Was listening to the radio while I was doing a home project this weekend. Some guy calls into the talk show and says, basically, that he can’t understand why folks are so upset with President Obama over the economy, since we’d experienced 20-some months of job growth.
And then I just laughed, and shook my head. I hear that same talking point over and over, and over again on MSNBC, ABC, Huffington Post, etc., and it’s spin. Pure, unadulterated spin.
First of all, we’ve covered this already. We aren’t growing. We can’t. There are too many new government restrictions coming at us daily, and the only certainty in the economic landscape is not promising. So you have companies going with the sure things, being unwilling to take the sorts of chances that must happen for an economy to actually grow.
Obama’s recovery, orchestrated wholly by him, has been a disaster. All talks of “It’s Bush’s fault” aside, when you take over a job, a company, etc.,… it can be argued after 6-8 months that you’re working on it. A year: sure, things take time. But over THREE years?? In that amount of time, you need results. And in Obama’s case, we needed to be adding jobs at a much, much greater pace in order to make up the ground that we lost.
And that, ladies and gents, is exactly what is not happenin’.
From Larry Kudlow @ RealClearPolitics.com:
You would think $1 trillion in spending stimulus and $2.5 trillion of Fed pump-priming (via Quantitative Easing – JTR) would produce an economy a whole lot stronger than 1.9 percent gross domestic product, which was the revised first-quarter number. And you’d think all that government spending would deliver a whole lot more jobs than 69,000 in May.
But it hasn’t happened.
The Keynesian government-spending model has proven a complete failure. It’s the Obama model. And it has produced such an anemic recovery that, frankly, at 2 percent growth, we’re back on the front end of a potential recession. If anything goes wrong — like another blow-up in Europe — there’s no safety margin to stop a new recession.
And that brings us to the grim May employment report, which generated only 69,000 nonfarm payrolls. It’s the third consecutive sub par tally, replete with downward revisions for the two prior months. It’s a devastating number for the American economy and a catastrophic number for Obama’s re-election hopes. All momentum on jobs and the economy has evaporated.
Read the whole thing.
Coincidentally, I heard Larry Kudlow being interviewed on Don Wade & Roma (a Chicago radio show) and he summed up his feelings towards the current administration by quoting Oliver Cromwell from 1653:
“You have sat too long for any good you have been doing lately… Depart, I say; and let us have done with you. In the name of God, go!”
To which I say: Amen.
I’m consistently amazed at how critical stats like unemployment and GDP are initially announced: they put the number out there and we get a solid news cycle of how the “numbers aren’t impressive, but they aren’t ‘that bad’ either.” Shortly thereafter, the numbers are invariably revised DOWN to what would be considered “bad”…..yet, you just DON’T seem to hear much at that point other than from the Alternative Media, which seems to be the only place to get factually based numbers anymore.
PGH: you’re right.
The old, revised numbers have consistently been timed for at least the last two years to coincide with the newest numbers, which are then better by comparison to last month’s newly acccurate yet lower results. This is only until the next (downward) revision, of course, but by then the newest, artificially high numbers are out, and the cycle continues.
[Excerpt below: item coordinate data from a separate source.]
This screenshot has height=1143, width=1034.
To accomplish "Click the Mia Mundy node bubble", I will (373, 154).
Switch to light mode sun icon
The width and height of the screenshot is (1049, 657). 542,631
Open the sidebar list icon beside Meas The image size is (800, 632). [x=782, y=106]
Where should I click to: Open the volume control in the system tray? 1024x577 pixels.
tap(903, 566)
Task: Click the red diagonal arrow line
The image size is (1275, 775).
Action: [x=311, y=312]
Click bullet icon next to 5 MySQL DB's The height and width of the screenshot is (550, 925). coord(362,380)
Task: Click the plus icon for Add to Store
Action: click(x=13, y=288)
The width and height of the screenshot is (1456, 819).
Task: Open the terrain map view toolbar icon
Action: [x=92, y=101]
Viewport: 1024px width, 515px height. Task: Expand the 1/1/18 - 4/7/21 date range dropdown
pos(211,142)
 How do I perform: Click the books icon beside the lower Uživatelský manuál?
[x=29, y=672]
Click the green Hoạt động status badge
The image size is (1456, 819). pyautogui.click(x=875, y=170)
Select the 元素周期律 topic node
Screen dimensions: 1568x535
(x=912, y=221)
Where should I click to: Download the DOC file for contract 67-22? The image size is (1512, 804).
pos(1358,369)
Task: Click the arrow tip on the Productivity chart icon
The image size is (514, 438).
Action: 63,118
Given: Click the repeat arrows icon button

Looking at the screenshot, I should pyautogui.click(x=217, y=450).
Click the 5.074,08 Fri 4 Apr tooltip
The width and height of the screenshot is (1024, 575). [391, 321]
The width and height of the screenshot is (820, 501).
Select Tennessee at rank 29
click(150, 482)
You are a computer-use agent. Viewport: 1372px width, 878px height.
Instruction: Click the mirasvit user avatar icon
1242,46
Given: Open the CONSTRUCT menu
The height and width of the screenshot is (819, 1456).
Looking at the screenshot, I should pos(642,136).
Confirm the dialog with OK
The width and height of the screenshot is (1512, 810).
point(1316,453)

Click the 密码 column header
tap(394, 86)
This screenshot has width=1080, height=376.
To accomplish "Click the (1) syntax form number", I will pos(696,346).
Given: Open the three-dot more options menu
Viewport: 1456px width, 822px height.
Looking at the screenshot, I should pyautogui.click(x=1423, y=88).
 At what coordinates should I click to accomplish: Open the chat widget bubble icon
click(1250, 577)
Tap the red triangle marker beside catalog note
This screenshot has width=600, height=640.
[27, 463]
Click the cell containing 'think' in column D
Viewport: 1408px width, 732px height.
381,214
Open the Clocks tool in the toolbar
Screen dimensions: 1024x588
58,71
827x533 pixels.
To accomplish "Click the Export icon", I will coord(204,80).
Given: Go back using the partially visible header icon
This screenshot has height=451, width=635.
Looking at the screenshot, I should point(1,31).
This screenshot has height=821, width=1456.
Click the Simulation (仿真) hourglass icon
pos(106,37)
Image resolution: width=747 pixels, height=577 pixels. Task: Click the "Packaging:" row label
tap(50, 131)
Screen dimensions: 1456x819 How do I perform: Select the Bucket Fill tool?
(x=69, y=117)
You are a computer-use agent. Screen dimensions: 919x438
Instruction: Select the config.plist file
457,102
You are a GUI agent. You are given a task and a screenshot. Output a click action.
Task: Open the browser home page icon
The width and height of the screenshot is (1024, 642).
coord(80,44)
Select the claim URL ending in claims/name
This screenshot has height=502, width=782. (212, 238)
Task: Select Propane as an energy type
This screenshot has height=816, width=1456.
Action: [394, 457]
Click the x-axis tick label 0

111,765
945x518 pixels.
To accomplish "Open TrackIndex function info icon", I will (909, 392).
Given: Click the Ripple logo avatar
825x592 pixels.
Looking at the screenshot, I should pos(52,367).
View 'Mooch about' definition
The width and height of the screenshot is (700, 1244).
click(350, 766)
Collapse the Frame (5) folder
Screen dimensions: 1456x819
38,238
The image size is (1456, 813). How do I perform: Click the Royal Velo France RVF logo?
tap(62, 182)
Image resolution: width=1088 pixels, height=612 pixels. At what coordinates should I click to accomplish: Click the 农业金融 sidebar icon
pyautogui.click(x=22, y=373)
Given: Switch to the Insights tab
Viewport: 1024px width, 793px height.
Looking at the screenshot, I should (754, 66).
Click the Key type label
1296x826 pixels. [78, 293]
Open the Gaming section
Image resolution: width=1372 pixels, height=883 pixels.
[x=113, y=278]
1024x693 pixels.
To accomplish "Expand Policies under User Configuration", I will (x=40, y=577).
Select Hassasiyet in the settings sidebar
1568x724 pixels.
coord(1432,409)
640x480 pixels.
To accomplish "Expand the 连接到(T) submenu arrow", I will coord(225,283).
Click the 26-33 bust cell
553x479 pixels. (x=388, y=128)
And always, always, always …..the lower results are described as happening “unexpectedly”.
Makes me wonder about the sanity of someone who can have ‘expectations’ that are that unrealistic, every single month.
Ironic, isn’t it? And they can’t seem to find any other time to release the “revisions” except on Friday afternoons…..go figure.
I’m sure it’s just a coincidence.
Yeah, that’s it: a coincidence….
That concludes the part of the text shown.